Cloudflare Tunnels (DNS + Ingress)

No exposed ports. No public IPs. No cert-manager. Cloudflare Tunnel runs inside the cluster and routes traffic from Cloudflare's edge.

Active hostnames (managed by Terraform):

Domain Target Purpose Zero Trust
grafana.invotek.no grafana.observability:80 Observability dashboards Yes (invotekas@gmail.com)
vcluster.invotek.no loft.vcluster-platform:443 vCluster Platform dashboard Yes (invotekas@gmail.com)

Future hostnames (when services are production-ready):

Domain Target Purpose
tablez.com tablez-web:3000 Booking widget
api.tablez.com tablez-api-gateway:8080 REST API
staff.tablez.com tablez-web:3000 Staff dashboard
ws.tablez.com tablez-api-gateway:8080 SignalR

Works identically on k3s at home and managed Kubernetes in cloud. Tunnel config, DNS, and Zero Trust policies are managed as code via Terraform in tablez-gitops/terraform/.

Terraform (Cloudflare Infrastructure)

DNS records, Cloudflare Tunnel configuration, and Zero Trust Access policies are managed via Terraform — not the Cloudflare dashboard.

tablez-gitops/terraform/
├── versions.tf          # Provider + backend config
├── variables.tf         # Input variables (token, IDs, emails)
├── tunnel.tf            # Tunnel + ingress config + token output
├── dns.tf               # CNAME records
├── access.tf            # Zero Trust Access apps + policies
├── terraform.tfvars     # Local secrets (gitignored)
└── terraform.tfvars.example  # Template for secrets

Adding a new hostname:

  1. Add ingress rule in tunnel.tf
  2. Add CNAME record in dns.tf
  3. (Optional) Add Zero Trust Access app + policy in access.tf
  4. Run terraform plan && terraform apply

Required API token permissions: Account > Cloudflare Tunnel: Edit, Zone > DNS: Edit, Account > Access: Apps and Policies: Edit.

Dataset entries:
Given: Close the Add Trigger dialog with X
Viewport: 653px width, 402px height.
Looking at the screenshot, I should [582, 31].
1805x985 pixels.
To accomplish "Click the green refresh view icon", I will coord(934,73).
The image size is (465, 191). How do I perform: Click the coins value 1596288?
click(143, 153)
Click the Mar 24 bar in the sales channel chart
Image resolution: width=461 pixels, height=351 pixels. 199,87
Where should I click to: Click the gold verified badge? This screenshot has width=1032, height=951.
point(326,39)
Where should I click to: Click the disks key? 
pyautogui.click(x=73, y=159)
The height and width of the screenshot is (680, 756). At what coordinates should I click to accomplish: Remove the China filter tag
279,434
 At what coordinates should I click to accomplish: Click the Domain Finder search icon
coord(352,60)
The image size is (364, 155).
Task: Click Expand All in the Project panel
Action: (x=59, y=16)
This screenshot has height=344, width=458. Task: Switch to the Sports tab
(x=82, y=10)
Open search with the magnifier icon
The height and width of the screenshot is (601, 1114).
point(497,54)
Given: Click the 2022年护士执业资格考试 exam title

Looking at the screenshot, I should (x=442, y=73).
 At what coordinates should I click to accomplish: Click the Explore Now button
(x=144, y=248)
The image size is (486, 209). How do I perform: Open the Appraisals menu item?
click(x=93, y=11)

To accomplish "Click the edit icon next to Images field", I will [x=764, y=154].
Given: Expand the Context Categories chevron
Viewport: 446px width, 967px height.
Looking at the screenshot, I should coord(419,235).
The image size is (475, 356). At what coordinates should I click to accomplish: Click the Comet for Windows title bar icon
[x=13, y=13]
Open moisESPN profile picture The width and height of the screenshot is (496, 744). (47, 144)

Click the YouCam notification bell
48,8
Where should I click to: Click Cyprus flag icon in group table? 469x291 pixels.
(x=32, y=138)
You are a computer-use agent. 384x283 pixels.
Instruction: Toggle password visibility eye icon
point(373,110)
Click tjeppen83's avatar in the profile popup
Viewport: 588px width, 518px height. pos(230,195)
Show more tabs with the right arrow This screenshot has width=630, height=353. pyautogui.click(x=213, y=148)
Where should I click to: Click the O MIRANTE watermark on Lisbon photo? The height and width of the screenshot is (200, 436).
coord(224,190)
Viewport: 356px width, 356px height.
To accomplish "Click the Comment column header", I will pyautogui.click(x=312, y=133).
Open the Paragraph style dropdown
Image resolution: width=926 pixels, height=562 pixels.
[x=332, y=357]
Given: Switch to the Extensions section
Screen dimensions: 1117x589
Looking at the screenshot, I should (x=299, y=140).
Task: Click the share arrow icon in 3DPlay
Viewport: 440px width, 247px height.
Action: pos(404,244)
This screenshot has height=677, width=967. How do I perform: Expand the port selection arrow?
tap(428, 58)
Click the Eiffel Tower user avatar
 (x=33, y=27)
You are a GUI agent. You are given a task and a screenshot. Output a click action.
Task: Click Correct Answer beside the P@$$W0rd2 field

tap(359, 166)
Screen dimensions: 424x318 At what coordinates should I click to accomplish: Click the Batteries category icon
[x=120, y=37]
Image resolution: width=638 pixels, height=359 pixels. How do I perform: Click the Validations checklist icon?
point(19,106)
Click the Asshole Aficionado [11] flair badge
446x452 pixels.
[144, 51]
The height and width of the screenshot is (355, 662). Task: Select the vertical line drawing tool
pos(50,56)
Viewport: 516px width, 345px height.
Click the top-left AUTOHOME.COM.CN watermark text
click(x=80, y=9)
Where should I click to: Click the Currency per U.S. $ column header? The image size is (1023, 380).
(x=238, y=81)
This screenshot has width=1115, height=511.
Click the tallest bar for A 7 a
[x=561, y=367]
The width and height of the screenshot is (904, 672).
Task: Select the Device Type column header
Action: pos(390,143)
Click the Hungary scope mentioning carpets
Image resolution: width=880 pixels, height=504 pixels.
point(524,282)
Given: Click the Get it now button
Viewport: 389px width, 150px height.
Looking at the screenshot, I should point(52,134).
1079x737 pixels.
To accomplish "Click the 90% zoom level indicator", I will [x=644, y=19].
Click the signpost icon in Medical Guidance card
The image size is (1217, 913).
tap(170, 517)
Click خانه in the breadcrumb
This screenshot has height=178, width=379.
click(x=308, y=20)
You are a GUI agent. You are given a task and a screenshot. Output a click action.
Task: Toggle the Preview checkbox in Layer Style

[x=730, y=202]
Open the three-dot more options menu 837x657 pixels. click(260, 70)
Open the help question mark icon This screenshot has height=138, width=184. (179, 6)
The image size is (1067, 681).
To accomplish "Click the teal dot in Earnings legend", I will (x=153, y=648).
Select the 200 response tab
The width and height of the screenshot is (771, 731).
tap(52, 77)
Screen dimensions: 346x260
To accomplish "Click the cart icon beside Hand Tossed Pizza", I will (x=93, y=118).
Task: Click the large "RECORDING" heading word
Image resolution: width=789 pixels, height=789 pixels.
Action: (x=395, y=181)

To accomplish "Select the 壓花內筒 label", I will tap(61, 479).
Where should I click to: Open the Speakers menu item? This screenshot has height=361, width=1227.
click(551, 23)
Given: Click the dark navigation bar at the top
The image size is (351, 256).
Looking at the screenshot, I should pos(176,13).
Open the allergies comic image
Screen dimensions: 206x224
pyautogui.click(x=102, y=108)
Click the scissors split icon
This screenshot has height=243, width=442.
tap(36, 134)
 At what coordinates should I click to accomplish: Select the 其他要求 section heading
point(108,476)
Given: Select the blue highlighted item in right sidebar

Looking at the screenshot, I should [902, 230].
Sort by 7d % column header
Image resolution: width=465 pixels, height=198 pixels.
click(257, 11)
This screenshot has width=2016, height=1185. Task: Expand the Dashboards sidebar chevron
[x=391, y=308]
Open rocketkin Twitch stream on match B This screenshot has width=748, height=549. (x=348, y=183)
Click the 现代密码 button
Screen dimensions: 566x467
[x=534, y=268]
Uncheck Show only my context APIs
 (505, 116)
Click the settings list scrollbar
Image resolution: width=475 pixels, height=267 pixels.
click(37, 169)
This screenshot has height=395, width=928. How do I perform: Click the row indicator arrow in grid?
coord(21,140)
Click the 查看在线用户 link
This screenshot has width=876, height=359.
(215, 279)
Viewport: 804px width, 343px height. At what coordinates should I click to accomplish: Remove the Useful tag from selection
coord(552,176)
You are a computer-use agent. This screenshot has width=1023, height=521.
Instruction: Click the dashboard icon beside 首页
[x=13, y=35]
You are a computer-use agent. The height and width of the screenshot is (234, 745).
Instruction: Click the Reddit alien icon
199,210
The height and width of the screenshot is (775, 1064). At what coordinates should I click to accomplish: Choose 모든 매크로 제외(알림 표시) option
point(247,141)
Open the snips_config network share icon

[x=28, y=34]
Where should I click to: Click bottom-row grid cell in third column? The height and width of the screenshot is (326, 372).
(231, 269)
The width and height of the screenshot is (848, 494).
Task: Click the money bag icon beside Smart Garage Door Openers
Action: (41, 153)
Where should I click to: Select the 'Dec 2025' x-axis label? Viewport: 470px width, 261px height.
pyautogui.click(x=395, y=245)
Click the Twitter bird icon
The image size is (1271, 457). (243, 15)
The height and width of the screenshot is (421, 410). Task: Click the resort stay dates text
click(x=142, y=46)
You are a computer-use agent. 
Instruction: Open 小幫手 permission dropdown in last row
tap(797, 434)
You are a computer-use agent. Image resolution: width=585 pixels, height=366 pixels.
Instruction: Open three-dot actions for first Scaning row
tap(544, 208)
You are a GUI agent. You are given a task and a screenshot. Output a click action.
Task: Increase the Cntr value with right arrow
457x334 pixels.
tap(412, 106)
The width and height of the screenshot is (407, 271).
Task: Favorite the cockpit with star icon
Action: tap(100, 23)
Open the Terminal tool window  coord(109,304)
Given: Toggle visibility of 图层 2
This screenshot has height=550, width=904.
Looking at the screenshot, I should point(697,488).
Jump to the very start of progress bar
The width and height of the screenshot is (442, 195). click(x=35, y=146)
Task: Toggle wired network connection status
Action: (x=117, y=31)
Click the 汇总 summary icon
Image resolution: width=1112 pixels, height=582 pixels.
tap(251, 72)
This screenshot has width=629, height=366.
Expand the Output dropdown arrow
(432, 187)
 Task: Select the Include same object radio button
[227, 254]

◆ PROBLEM TO SOLVE
Continue the Cloudflare Tunnel and Terraform setup notes from their final sentence.

◆ OUTPUT
Setup:

cd tablez-gitops/terraform
cp terraform.tfvars.example terraform.tfvars
# Fill in cloudflare_api_token, cloudflare_account_id, cloudflare_zone_id
terraform init
terraform plan
terraform apply
# Deploy tunnel token to k8s:
kubectl create secret generic cloudflared-token -n observability \
  --from-literal=token=$(terraform output -raw tunnel_token)

Deploy Gating

Condition Action
All tests pass + no DB migration Auto-deploy to dev/staging/prod
DB migration detected in PR Block deploy, notify Discord, require human approval
Production overlay changed Require PR approval
Dev/staging Always auto-deploy

Migration detection in CI:

- name: Check for migrations
  run: |
    if git diff HEAD~1 --name-only | grep -q "Migrations/"; then
      echo "REQUIRES_APPROVAL=true" >> $GITHUB_ENV
    fi


GitOps (Flux CD)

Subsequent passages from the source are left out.